When Mark Stibich walked into the boardroom of a Florida hospital last June, he was greeted with the Star Wars theme song. The hospital was celebrating its deployment of Stibich’s germ-busting robot, which bears a slight resemblance to R2-D2. The wheeled device emits a pulsing ultraviolet light that disinfects rooms by zapping viruses and bacteria.
Hospital-acquired infections, some caused by superbugs that have become resistant to traditional cleaning chemicals, are a leading cause of death in the U.S., killing roughly 100,000 Americans a year. A 2008 study published by the Society for Healthcare Epidemiology of America found that fewer than 50 percent of surfaces get cleaned after a patient leaves a hospital room. Some drug-resistant bugs can live up to six months, lurking in corners and crevices. While most hospital-acquired infections were once treatable, today there’s often no cure.

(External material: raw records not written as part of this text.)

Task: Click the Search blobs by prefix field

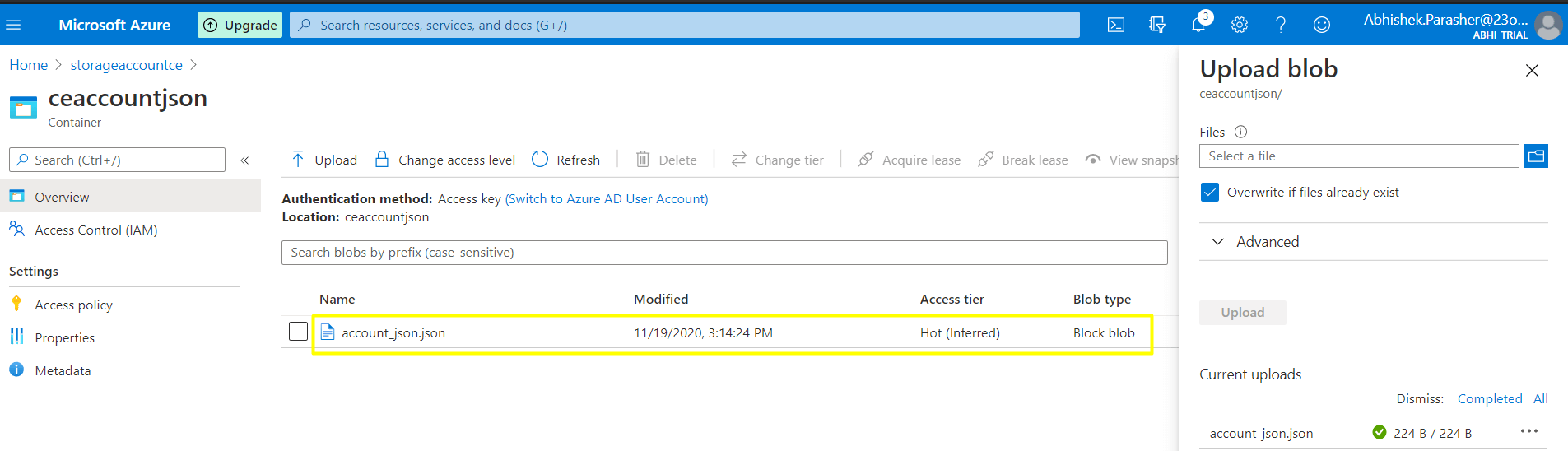Action: (x=724, y=253)
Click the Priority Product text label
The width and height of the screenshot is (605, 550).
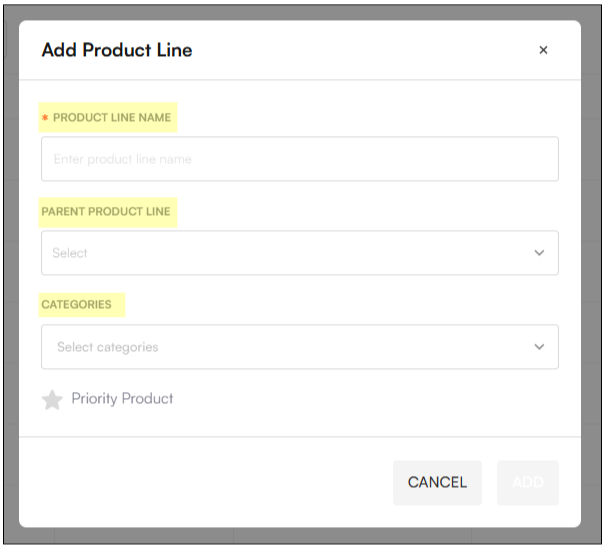122,399
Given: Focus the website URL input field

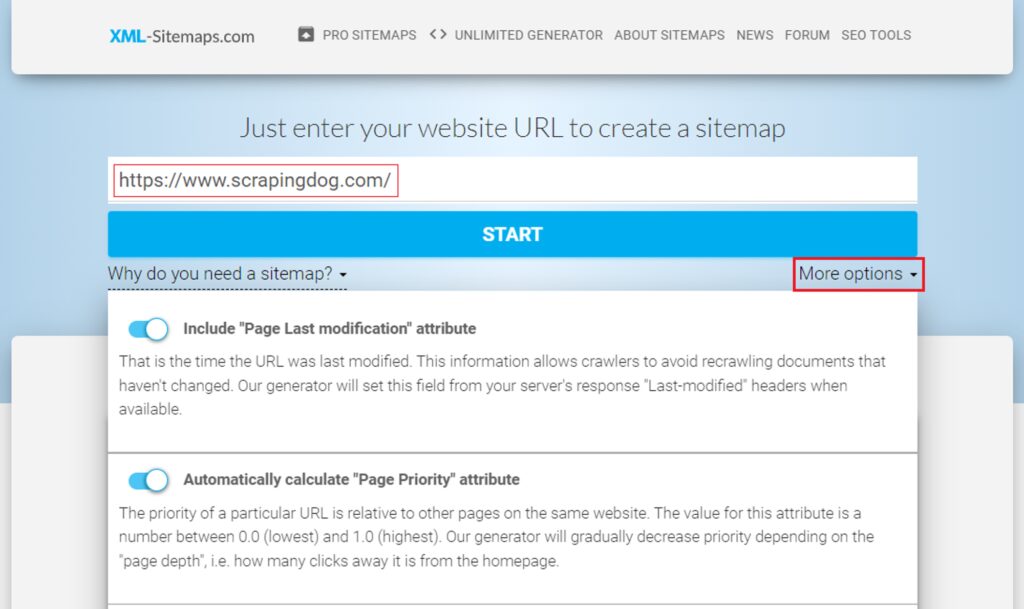Looking at the screenshot, I should [x=513, y=180].
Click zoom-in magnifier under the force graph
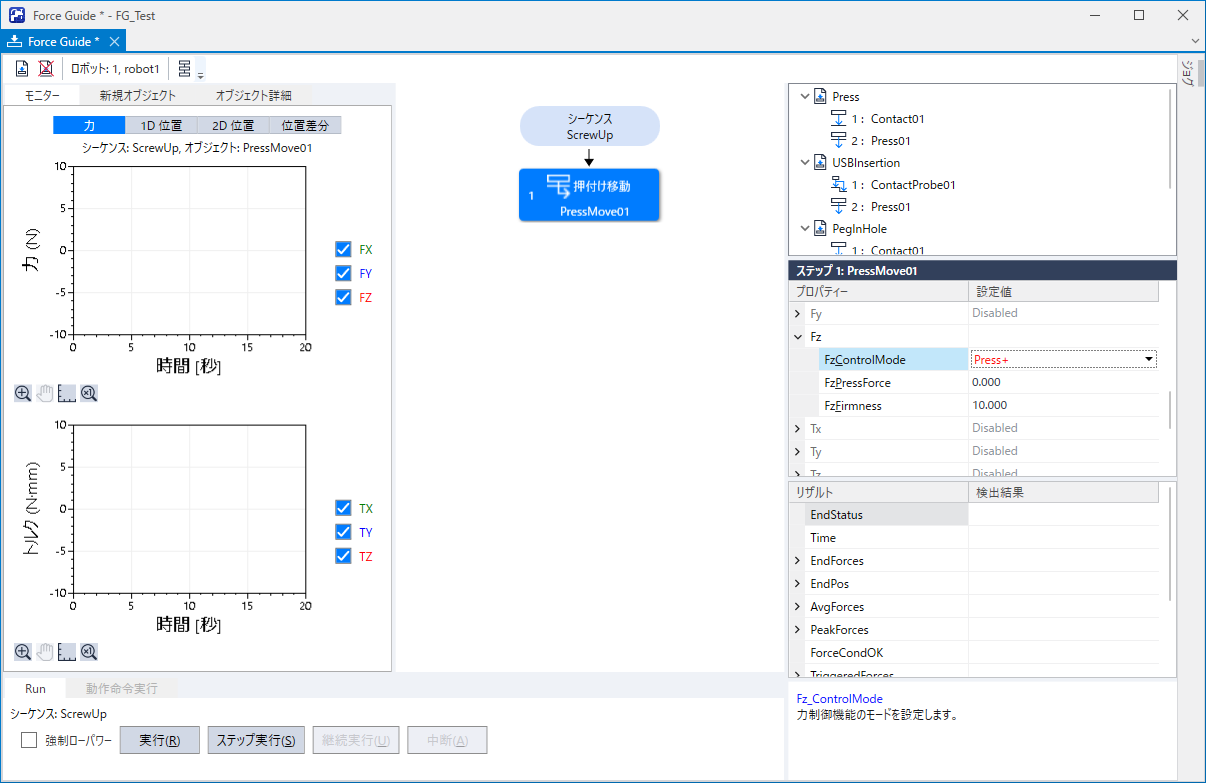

Stibich, a 40-year-old epidemiologist who got his Ph.D. from Johns Hopkins, began contemplating hospital hygiene in 2008 while working in Russia with his wife on an HIV prevention and treatment grant from the UN Global Fund. Room disinfection methods generally take at least an hour and often involve toxic gases. Stibich knew that ultraviolet light is used to disinfect medical equipment, and even food. The idea of using it to sanitize rooms hit him after he heard that a “pulsed xenon UV lamp” was being used to kill airborne tuberculosis germs in Russia.
Stibich co-founded Xenex Healthcare Services with his wife in 2009, naming the Texas-based company after the xenon gas used to produce UV light. He’s raised more than $20 million, some from Morris Miller, now Xenex’s chief executive officer, who co-founded the cloud computing company Rackspace Hosting (RAX). Hospital housekeepers wheel in the trash-can-size robot, close the door, and use a remote to turn it on. UV light flashes for 5 to 10 minutes from the device’s movable “head,” killing viruses, bacteria, and spores by destroying their DNA.
The University of Texas MD Anderson Cancer Center, the first hospital to try Xenex’s robot, found that it cut bacterial contamination by a factor of 20 and killed 95 percent of the deadly pathogen C. difficile. Studies at other hospitals found C. diff reduction rates of 75 percent. Cooley Dickinson Hospital in Northampton, Mass., uses three rental Xenex robots and says it’s seen C. diff infections fall 53 percent. That adds up to significant savings, as each infection costs an average $30,000, says Joanne Levin, medical director of the hospital’s infection prevention program.
More than 100 hospitals now use the robots. Most buy or rent them in pairs. The cost per robot is $125,000, or a monthly fee of $3,700. Many are given names like Violet and Ray. Stibich hopes hospitals keep them in constant use—and not only in patient quarters. Says Stibich, “We have one customer who uses it routinely in the staff locker rooms to get rid of the foot odor.”